### TEKS BACAAN
The 2nd Indonesia Health Economics Association Congress
“Health Financing and Economics of Nutrition”
Jakarta, 10 April 2015
Pleno 5
Reportase Hari Ketiga InaHEA 2015
Economic of Tobacco
Reporter: Nurul Jannatul Firdausi
PKMK-Sesi Pleno hari ke-3 Kongres II InaHEA (10/04/2015) diawali dengan bahasan tentang Economic of Tobacco. Bahasan ini diangkat karena masalah rokok menjadi perhatian penting saat ini, karena dampak rokok yang sangat luas. Konsumsi rokok tidak hanya menyebabkan ketergantungan bagi penikmat rokok secara aktif. Namun juga berdampak negatif bagi kesehatan keluarga serta kondisi ekonomi. Dengan demikian, pleno kali ini membahas tentang upaya untuk menekan konsumsi rokok. Moderator pada sesi ini adalah Budi Hidayat, salah satu guru besar di FKM Universitas Indonesia.

### PETUNJUK TUGAS
Menurut reportase tentang Economic of Tobacco, siapa yang menjadi moderator sesi pleno hari ketiga itu?

### DAFTAR DATA

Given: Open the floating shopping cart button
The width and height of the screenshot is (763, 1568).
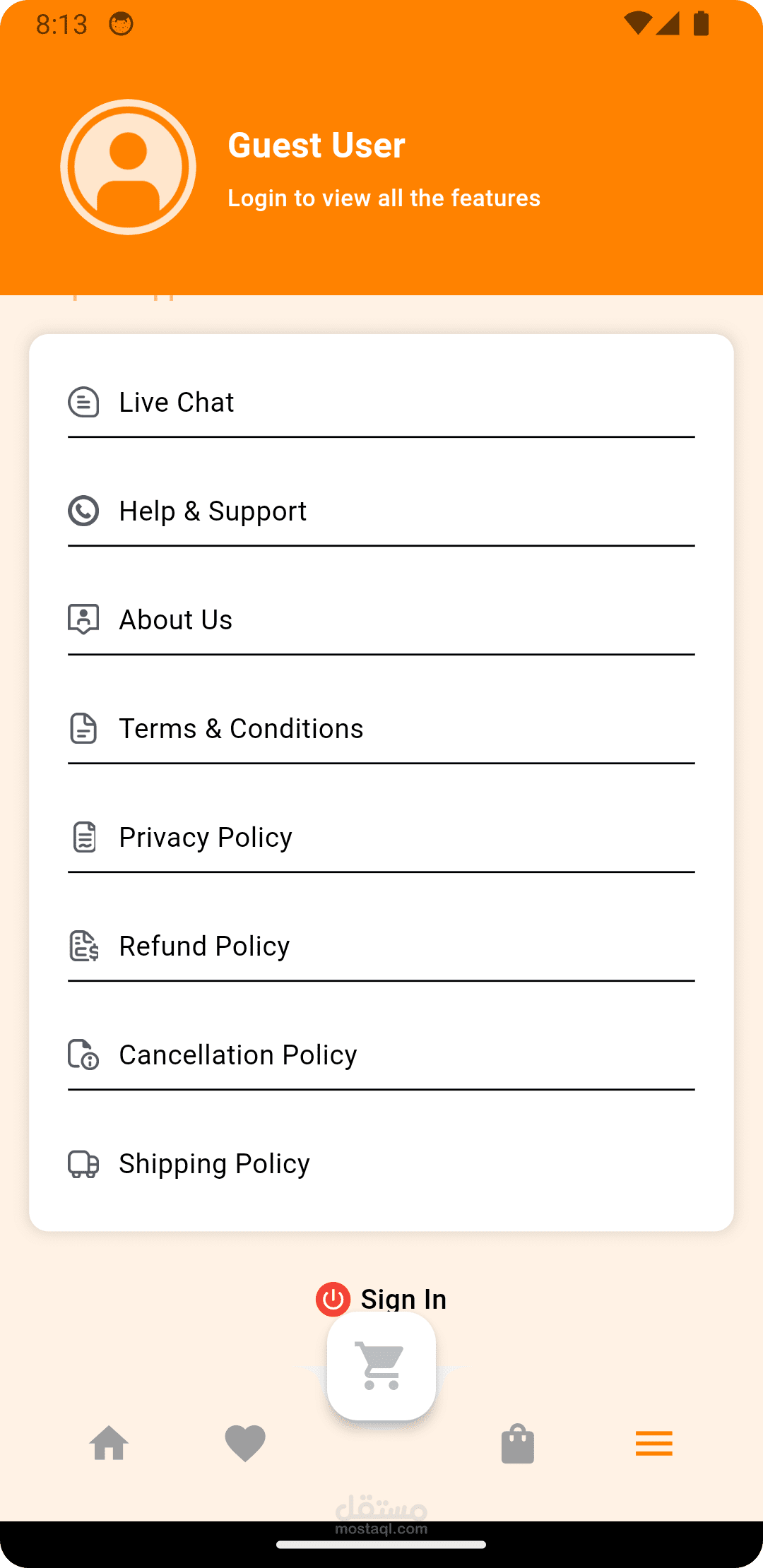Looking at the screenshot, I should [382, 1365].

* * *

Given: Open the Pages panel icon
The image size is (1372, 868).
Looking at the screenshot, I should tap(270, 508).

### SOAL TERJAWAB
Budi Hidayat, salah satu guru besar di FKM Universitas Indonesia.